8 of 148 comments (clear)

  1. TIFF FTW by alta · · Score: 5, Interesting

    Lets go with a format almost anyone can read. As soon as their all scanned in as high res TIFFs THEN you can begin to OCR them and create hybrid PDF's which CAN be indexed. From there we have a good start with high quality originals and searchable dirivitives. Then people can start rolling whatever custom solutions they want to.

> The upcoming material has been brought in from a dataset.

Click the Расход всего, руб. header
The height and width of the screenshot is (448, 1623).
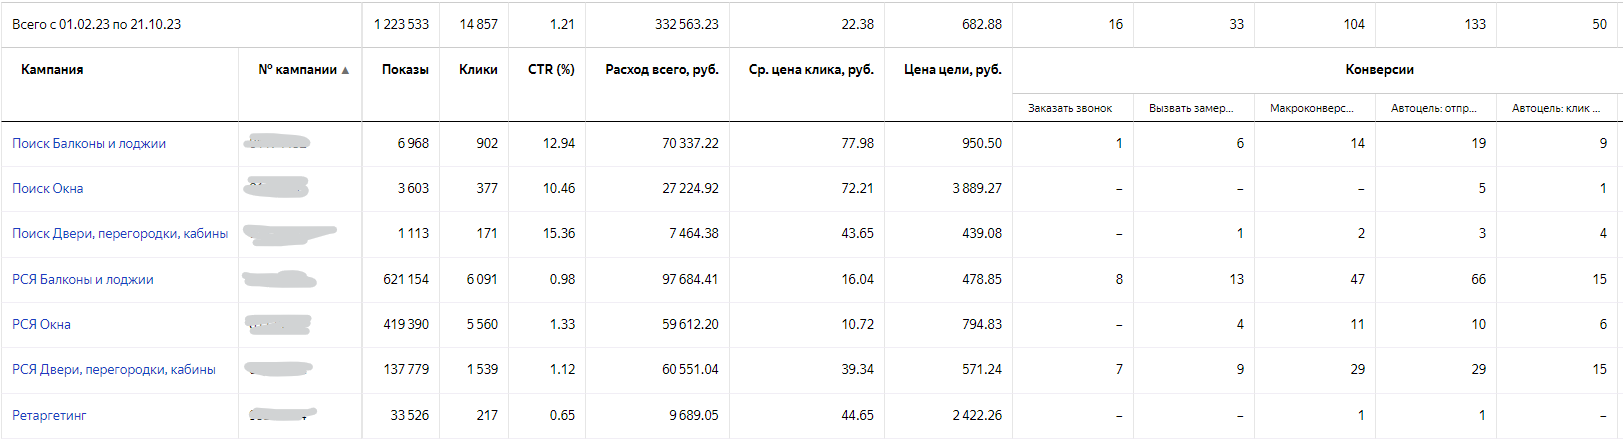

    Yes, I know that OCR is going to be very crude, especially for anything hand written. But what it will do is get us a very good starting point. Id like to see a wiki set up with the OCR'd text as the beginning text, a link to the document and then the public can begin to go in and correct the OCR mistakes, and fill in what just flat out couldn't be OCRd.

    --
    Do not meddle in the affairs of sysadmins, for they are subtle, and quick to anger.
  2. Brilliant! We'll make society do the work! by g34rs · · Score: 3, Interesting

    Thanks NASA for making me feel like my opinion is valued and useful. Kind of like that, oh what was it called? The vote for the name of that satellite thingy? When really you're just passing the buck because your budget didn't include "digitizing old notes."

  3. Anonymous Coward by Anonymous Coward · · Score: 2, Interesting

    You guys clearly do not read enough electronic media. PDF and Djvu are the more widespread and relatively ubiquitous modern electronic book formats. Djvu tends to be vastly superior to PDF in terms of file size though.

    Read all about it here:
    http://en.wikipedia.org/wiki/Djvu

    Discuss.

  4. Re:Outsource it to China? by V+for+Vendetta · · Score: 3, Interesting

    What about Project Gutenberg?

  5. Wonderful (but really awful) irony by urbanmapper · · Score: 2, Interesting

    How about take a page from the Talmud? Seems a perfect format, and there's been thousands of years of indexing of that document.

  6. Re:NASA by digitalhermit · · Score: 2, Interesting

    Not sure if I can really blame them.

    This past weekend I had a garage sale and, as I was clearing stuff, realized how much junk paperwork I had stashed in the garage. There were books, manuals, class notes, lecture notes (from those I attended and those I gave), meeting notebooks, documentation on long obsolete processes (Token Ring MAU reset procedures, Novell Netware rebuild procedures). I had notebooks of stories, embarrassing journal entries from college ("DH has the most beautiful eyes!!"), and all sorts of other uselessness that I had never really cataloged.

    And how do you catalog such stuff anyway? I have 20 years of stuff. NASA generates less than one hour what it's taken me a lifetime to accrete.

  7. Tobacco Documents Online by nbauman · · Score: 3, Interesting

    How about something like this? http://tobaccodocuments.org/

  8. Re:Contact MIT and their archival department by Will.Woodhull · · Score: 2, Interesting

    For the right persons, transcribing the handwritten notes and sketches would be very rewarding. Werner Von Braun was pivotal technologist whose work for the Nazis either posed one of the greatest threats to England during WWII or, through high level monkeywrenching, managed to keep that threat from becoming a reality. He was definitely a very complex character who succeeded in doing a helluva good balancing act on dangerously high political high wires.

    So access to his notes in exchange for doing the drudge work of transcribing them could be very interesting to biographers, technology historians, and the like. There are probably at least half a dozen very different biographies that could be written about this man, all of them equally accurate.